I find that most advertising, especially print doesn't honor its story because it often doesn't have one. Maybe its story is borrowed from the broadcast version of the same campaign, or from a brief written for the client but both are only reflections of a story, not the story itself. The best creatives understand that a good brand story takes time to develop but once done well, there becomes infinite ways to visualize that story. It makes the director or photographer's job more fruitful when engaged in the narrative being told. There's often too little time or care in the advertising process for this to happen correctly, leading to rip-offs and duplication of existing ideas.
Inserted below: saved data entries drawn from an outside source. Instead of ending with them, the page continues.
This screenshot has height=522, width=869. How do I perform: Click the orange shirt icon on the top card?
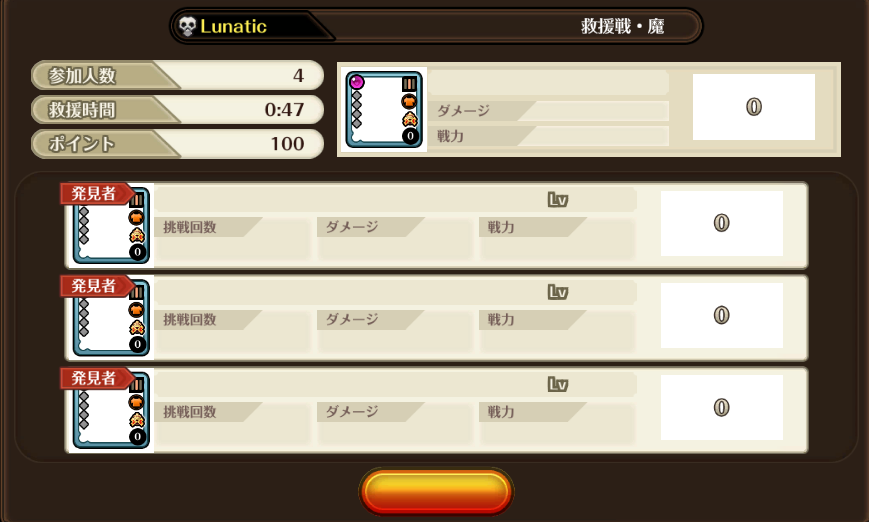409,101
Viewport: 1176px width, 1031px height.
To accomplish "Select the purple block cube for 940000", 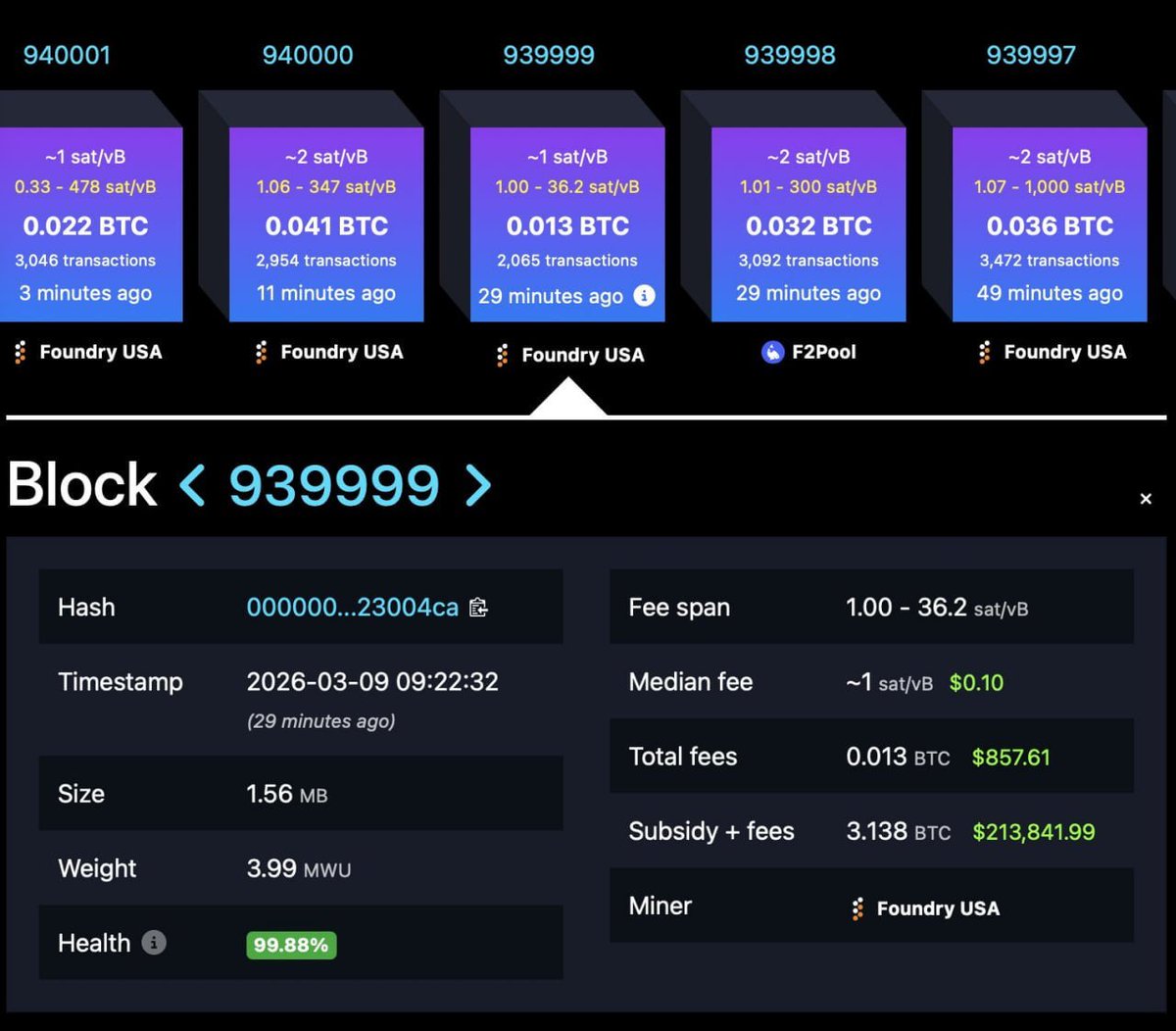I will [326, 225].
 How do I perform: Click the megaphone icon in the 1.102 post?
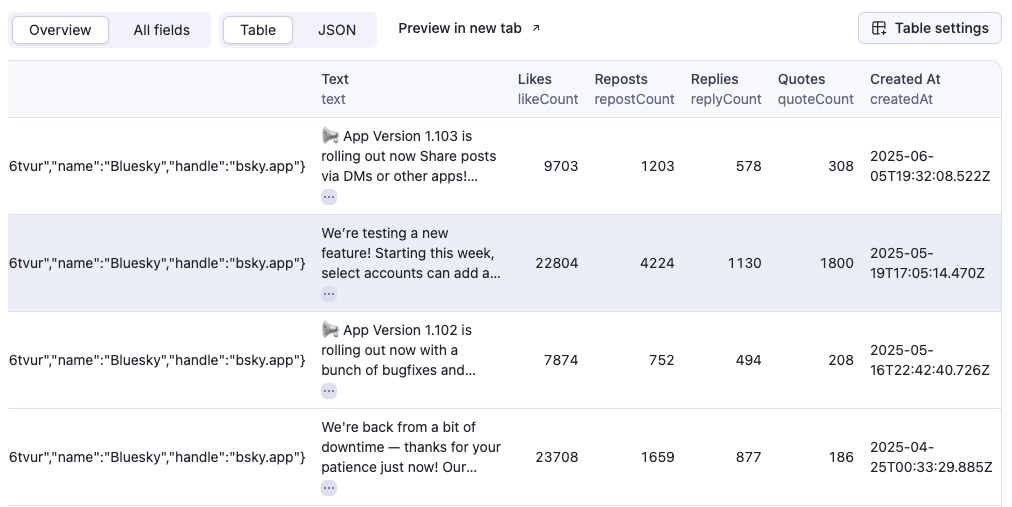tap(330, 330)
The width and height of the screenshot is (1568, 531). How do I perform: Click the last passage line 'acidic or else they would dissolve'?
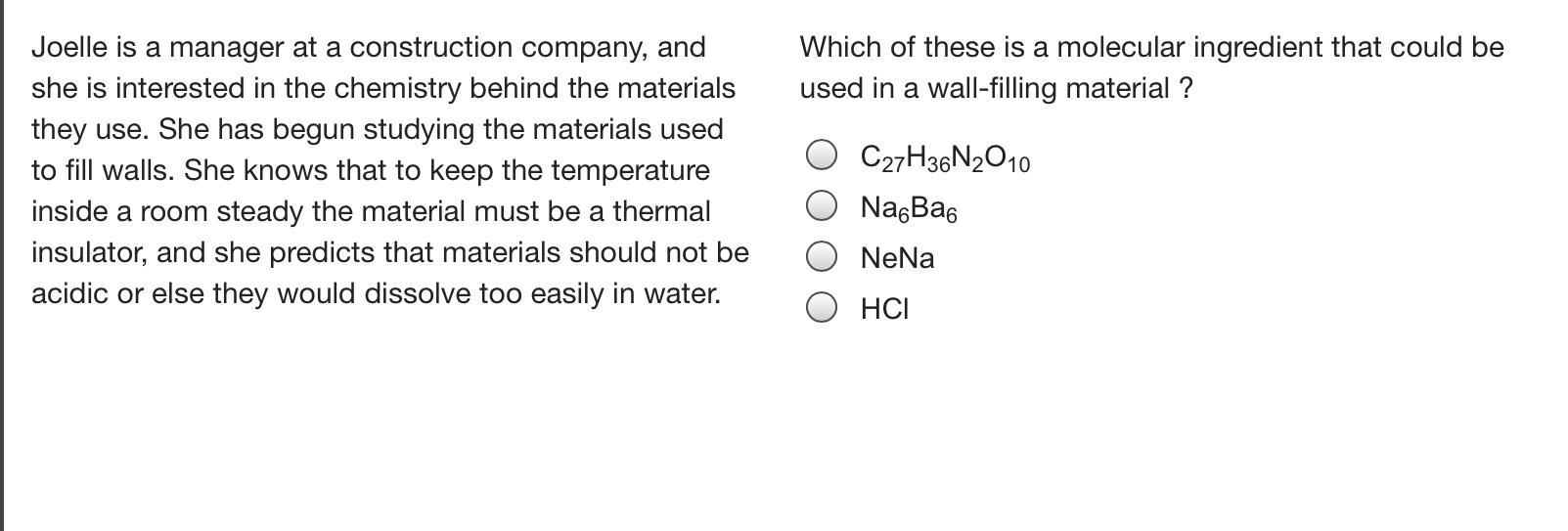[x=376, y=293]
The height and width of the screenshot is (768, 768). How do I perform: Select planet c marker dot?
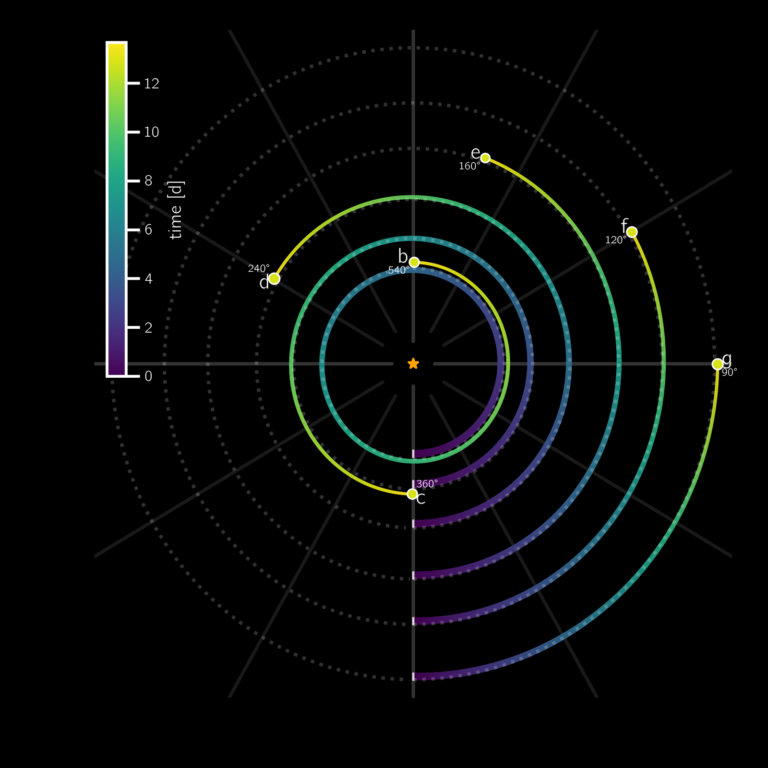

In the era of instant gratification and shorter attention spans, the best advertising creatives understand that now more than ever, knowing your story is the heart of good communication. Every ad competes with distractions like scrolling status updates in the palm of our hands providing us with LOTS of instant gratification, but precious little story and no context. What if we bothered to make things that are both instantly gratifying while long lasting enough to engage our intellect? Something that actually offers an idea we didn't already know about the world, in context. To do this, you need more than a headline writer adept at witty tweets. We need conversation, thinking, and time for process by inspired artists and creatives.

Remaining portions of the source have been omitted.